Jonathan Ive, el diseñador jefe de Apple, es considerado uno de los más grandes “activos ” de la compañía. ¿Por qué? Porque él piensa todo el tiempo en el diseño. Se entrenó con esta visión de Design Thinking y es responsable de que los usuarios actuales y potenciales usuarios de Apple en todo el mundo sean cada vez más sensibles al diseño y a la interfaz de un producto. Es gracias a él que el iPhone es hoy un objeto de deseo de muchas personas.

De hecho, las empresas más innovadoras del mundo, como Dyson, Nike diseñadores y Twitter están en la cima del poder ejecutivo. Igualmente los  startups exitosos como Vimeo , Airbnb , Etsy y Android tienen fundadores diseñadores. El Design Thinking ofrece una manera diferente de detección de necesidades latentes, que permite soluciones creativas y empatía con el usuario final y, al mismo tiempo, promueve un impacto positivo en el negocio.

Muchas empresas líderes en todo el mundo han sido conscientes de este cambio de paradigma y entienden que no pueden pensar de forma aislada, sino necesariamente requieren entender su entorno. Las empresas requieren una nueva actitud, que los vuelva relevantes y adaptables. Deben pensar en las personas no sólo como consumidores, sino también como agentes activos de esta transformación.

En los últimos años, en México y en todo el mundo, han surgido varias consultorías que ofrecen este tipo de servicio a las grandes organizaciones.  Sus servicios incluyen desde  asesoría para el desarrollo de las capacidades de innovación en las empresas, hasta la implementación de proyectos de innovación. Insitum es uno de los ejemplos de consultoría estratégica para empresas que creen en esta forma diferente de hacer frente a los desafíos, trabajando con clientes como Bimbo, Samsung, Itaú, Sura y Herdez.

El impacto positivo que trae el Design Thinking se puede ver en todas las actividades de cualquier empresa e industria, ayudando a innovar en productos, procesos de venta, modelo de negocio, marcas, e incluso servicios.

Tomando este último punto como ejemplo, las herramientas de pensamiento de diseño permiten la creación de estrategias para lograr que el cliente vuelva constantemente, permite desarrollar nuevos servicios y mejorar los existentes con el fin de afectar el crecimiento exponencial de un negocio. En este sentido, por ejemplo, Insitum ha ayudado a Intel a introducir la tecnología en los salones de clases en Brasil con la llegada de más de 150k tabletas portátiles diseñadas para ayudar a los estudiantes y profesores en el aprendizaje y el trabajo cooperativo en el aula. Así mismo, logramos de forma colaborativa que este cambio fuera relevante para los diferentes actores de los sistemas de educación pública brasileña.

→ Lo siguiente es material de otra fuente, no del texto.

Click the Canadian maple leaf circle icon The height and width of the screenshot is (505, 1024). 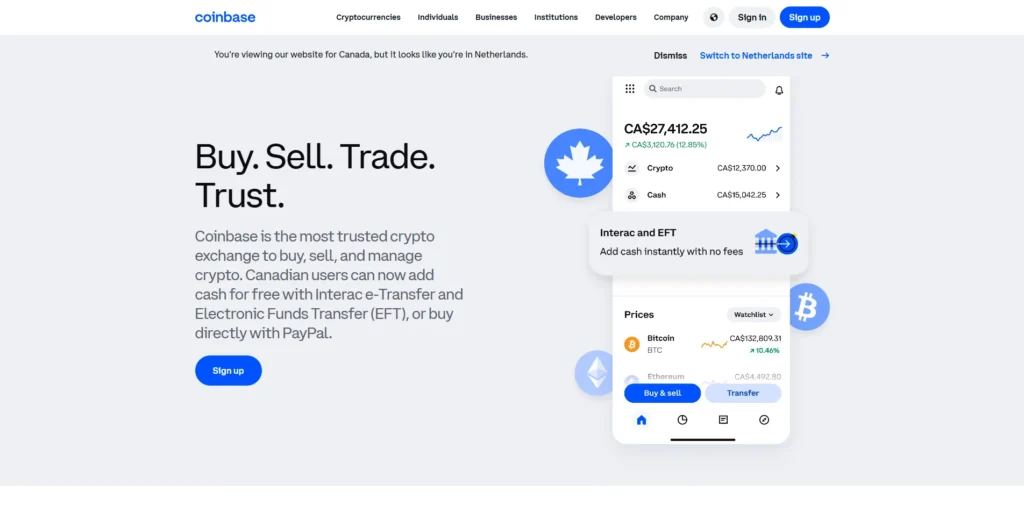click(579, 163)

El Design Thinking abre el espectro de visión empresarial, la posibilidad de dar a conocer lo que sucede en el mundo del que las empresas son parte y por lo tanto, los hace más abiertos al cambio. Esto se debe a que esta filosofía proporciona herramientas que permiten a las empresas adaptarse para seguir siendo relevantes y así revelar el misterio sobre el futuro antes de que sea demasiado tarde.